Think third party when trying to sell SA to Washington
Not long after al-Qaeda took down the twin towers in New York and with them, collaterally, the rand, the great Peter Bruce, then editor of this newspaper, informed me that he could no longer afford a correspondent in Washington — so I went to work for Thabo Mbeki.
The 2002 World Economic Forum was held in New York rather than Davos as a post-9/11 gesture of solidarity. There, I bumped into presidential spokesman Bheki Khumalo, whom I first met covering an Mbeki visit to Havana. Khumalo — who unlike Mbeki’s foreign minister, the former wife of Jacob Zuma, was splendidly unimpressed by Cuban communism — asked if I would like to do some writing for the chief. With encouragement from Tony Heard, who had been my editor at the Cape Times and was now in the presidency, I sent a proposal to Joel Netshitenzhe, head of the Government Communication and Information System. That led to a contract with the aboutto-be-launched International Marketing Council (IMC), later renamed Brand SA.
To anyone familiar with my opinion pieces in Business Day and the Sunday Times, my career move must have looked pretty weird. Though I had come to admire Mbeki himself and come to believe many of his views were misrepresented (on Aids I turned out to be horribly wrong), being then of a Thatcherite bent, I had never been particularly kind to the ANC in my scribblings.
That, I assume, was part of the reason I was hired.
The people in the presidency to whom I and my IMC counterpart in London, John Battersby, reported — principally Netshitenzhe and Essop Pahad — seemed to like the idea of having someone with the connections of a veteran hack and reputation on the right for bloody-minded truth-telling to explain what Mbeki was really all about.
What inspired me to share this bit of personal history was Tony Leon’s column last week quoting a Washington “insider” on how SA’s Washington embassy has been missing in action as the expropriation without compensation brouhaha has hotted up (Trump has exposed our sleeping diplomats, August 29). I have had few dealings with the mission since parting company with Brand SA at the end of 2014. However, in all fairness to ambassador Mninwa Mahlangu and his team, this is not the easiest of times to be representing any country here — let alone one as beset as SA, given what’s in the White House.

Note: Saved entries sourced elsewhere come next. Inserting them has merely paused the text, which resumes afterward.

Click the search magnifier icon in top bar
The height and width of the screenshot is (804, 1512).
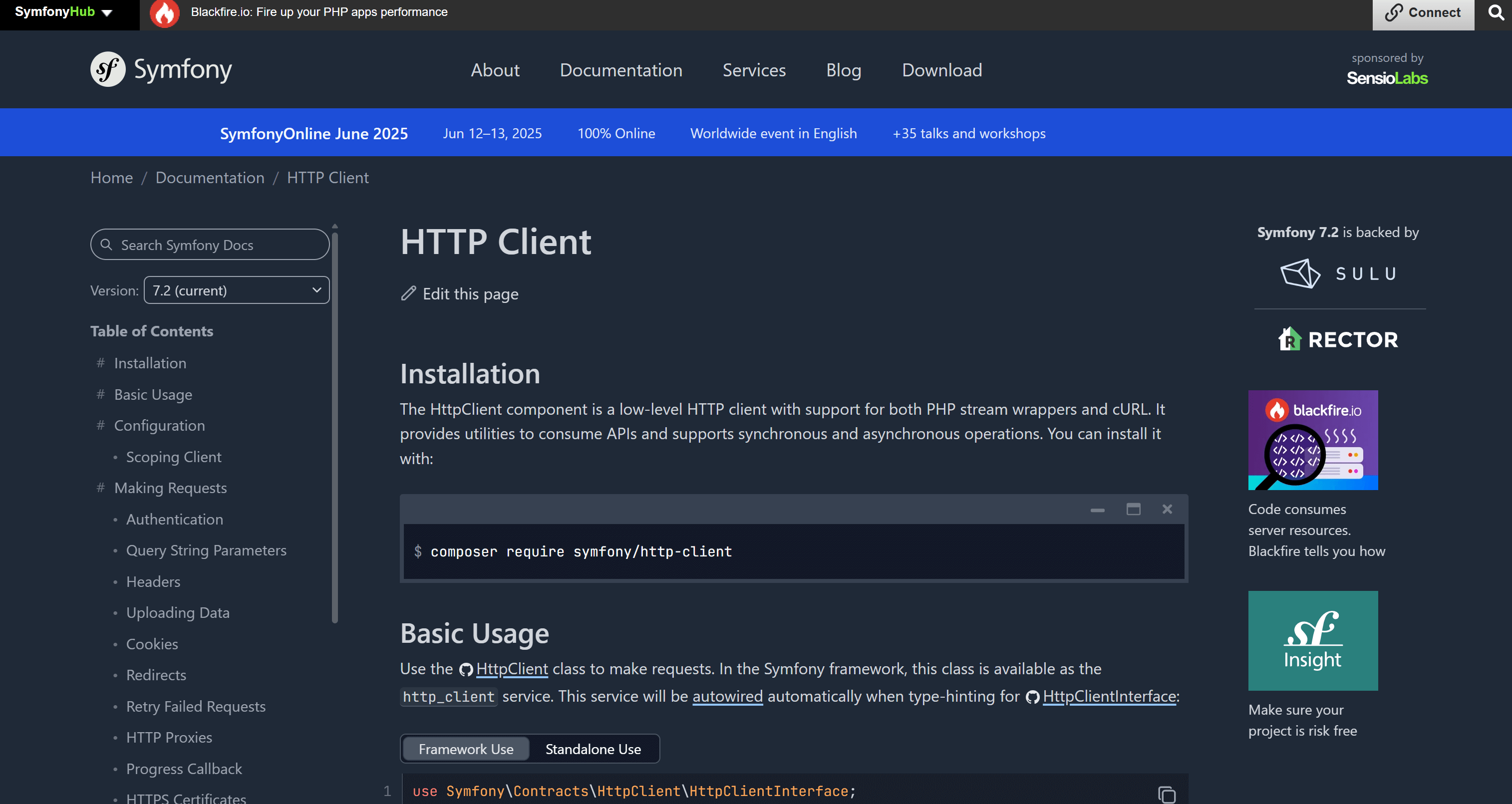point(1496,12)
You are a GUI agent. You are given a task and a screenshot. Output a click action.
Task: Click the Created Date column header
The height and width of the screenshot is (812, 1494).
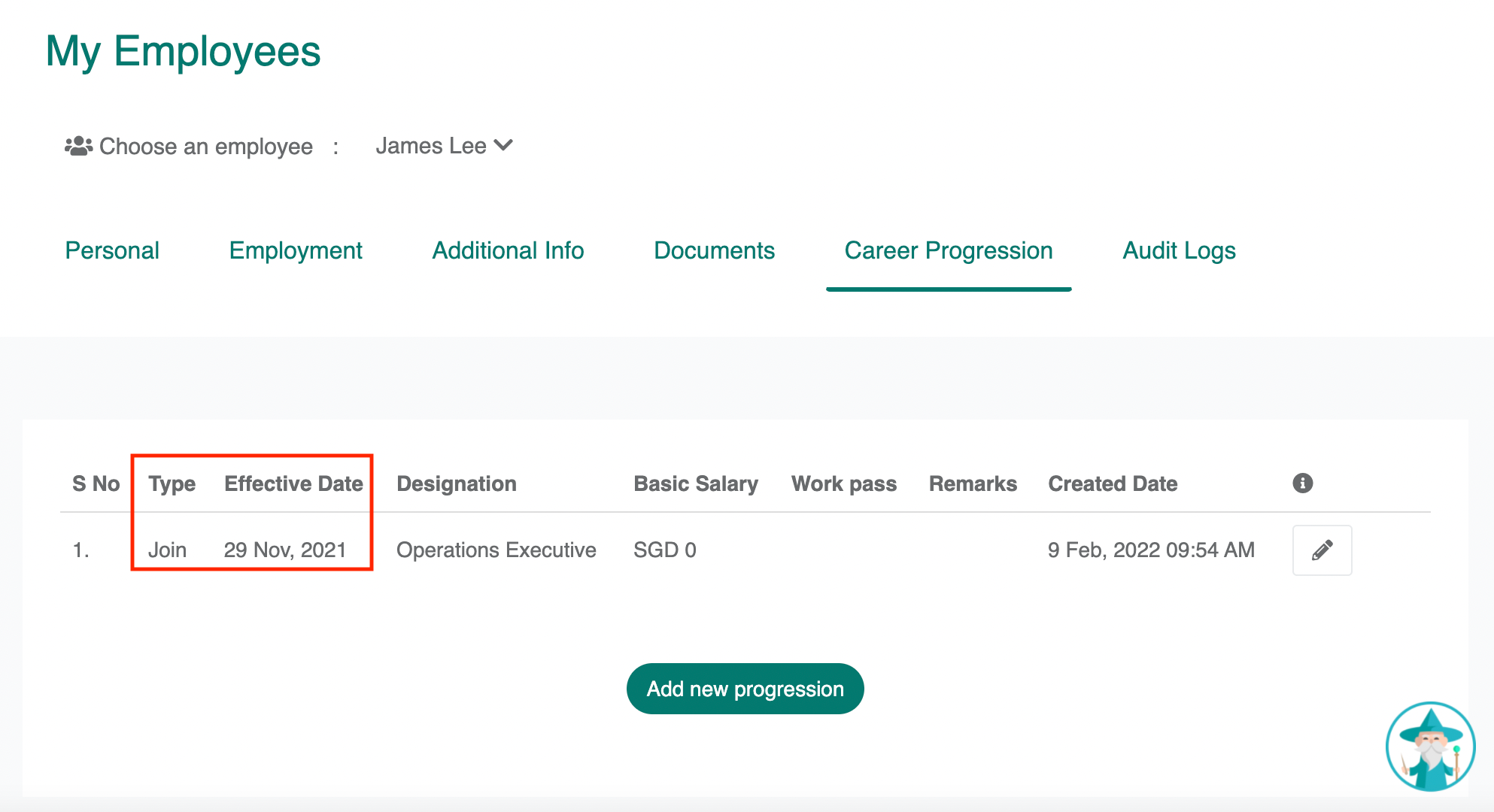[x=1113, y=483]
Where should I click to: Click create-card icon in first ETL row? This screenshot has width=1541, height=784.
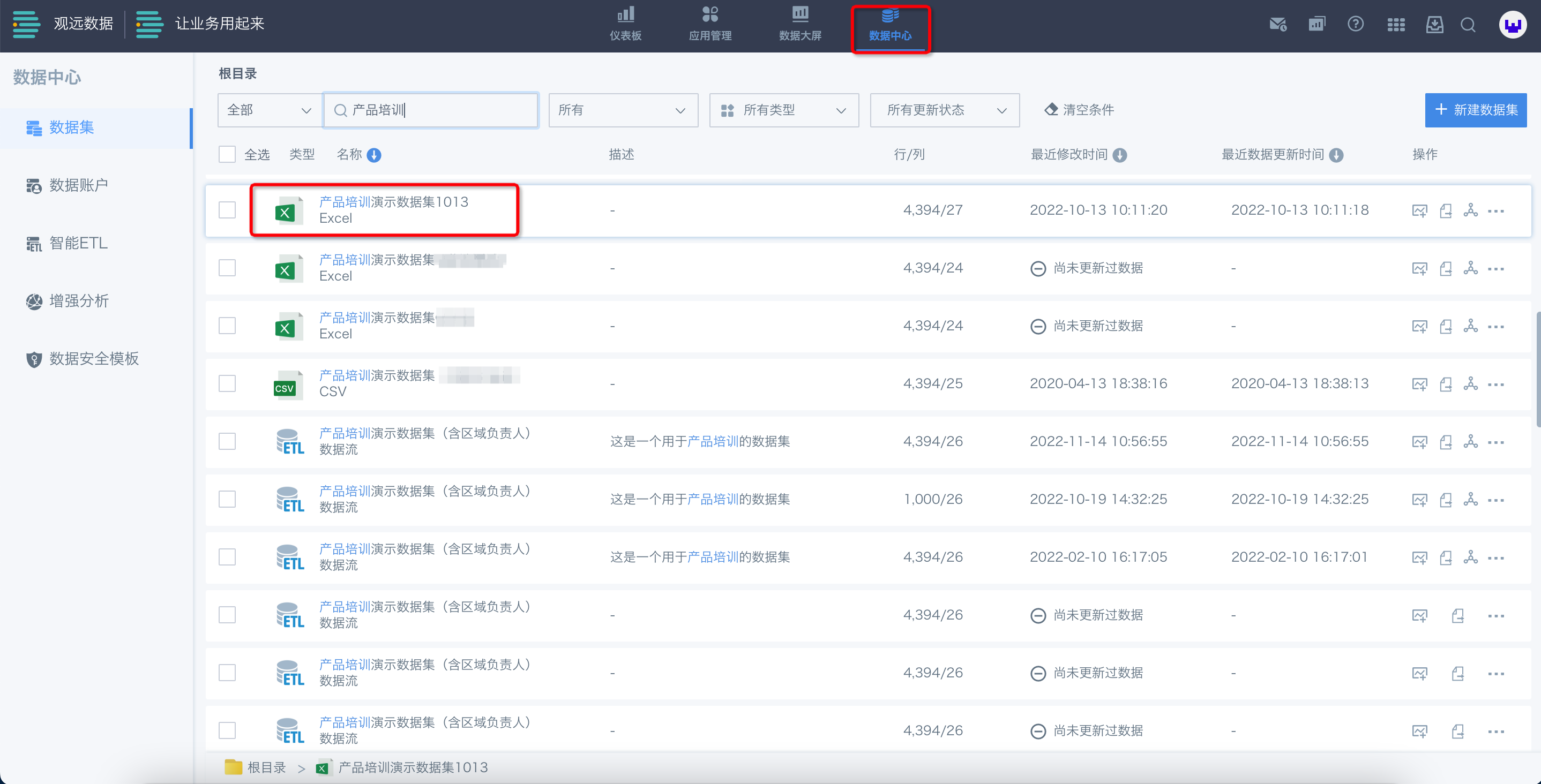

Would the NetshitenzhePahad approach be costeffective now?
The question is moot. At the present exchange rate, my Brand SA successor, a proud ANC cadre, is into the taxpayer’s wallet for R5m a year in salary and living allowance alone, according to the contract on file with the US justice department.
The challenge is to convince global decision makers and those who influence them to see through the boisterous political kabuki of expropriation without compensation and have faith that, as dire as things look now, the centre will hold under Cyril Ramaphosa’s leadership.
That will require facts, independently validated and explained by credible interlocutors and third-party endorsers not on the government’s inflated payroll — in other words by business.
More than ever, SA needs a new corporate-sponsored SA Foundation with plausible representatives in important capitals to explain and advocate for the country from a privatesector perspective. The old SA Foundation is tainted in political memory by its having lobbied against sanctions, so pick a different name. But don’t dismiss the concept.
SA’s first postapartheid ambassador to the US, Franklin Sonn, certainly didn’t. He pleaded with the foundation not to close its Washington office after 1994.